■ **DATA**:
********************

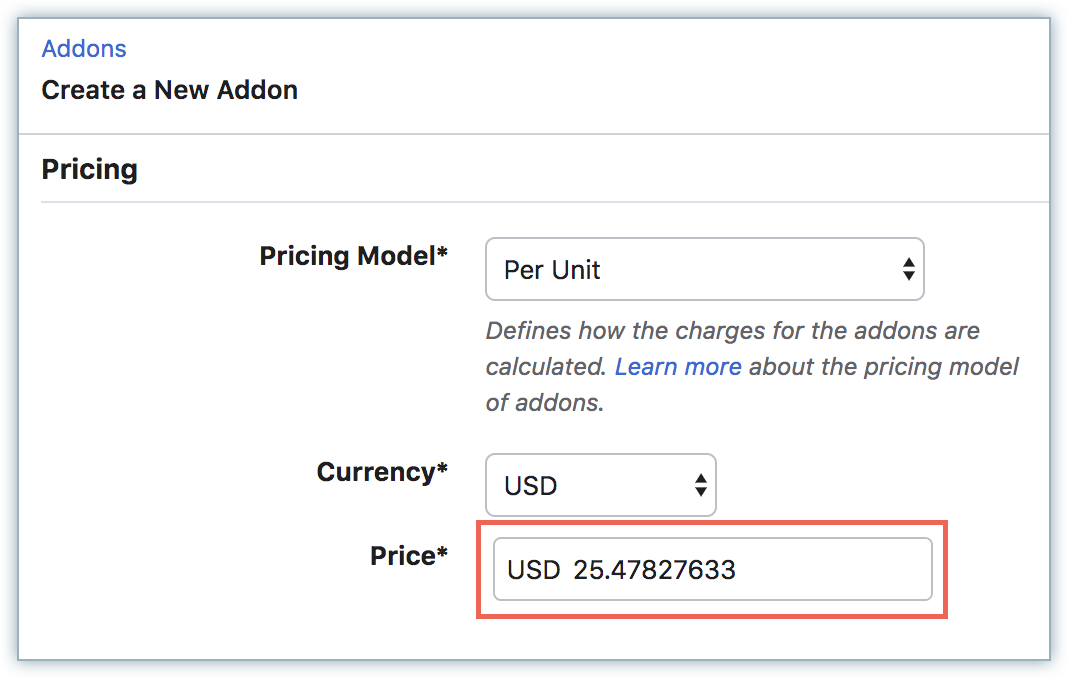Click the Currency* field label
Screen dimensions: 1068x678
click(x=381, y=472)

********************

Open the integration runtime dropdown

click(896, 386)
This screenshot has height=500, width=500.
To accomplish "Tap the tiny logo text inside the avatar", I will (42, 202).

********************

■ **STATED PROBLEM**: Arrange the lines as a Markdown table with the columns Number and Line, starting with the line containing "Click the Currency* field label" and going on through the line containing "click(x=381, y=472)". Skip blank lines and leave out the pictures.

■ **SOLVED EXERCISE**:
| Number | Line |
|---|---|
| 1 | Click the Currency* field label |
| 2 | Screen dimensions: 1068x678 |
| 3 | click(x=381, y=472) |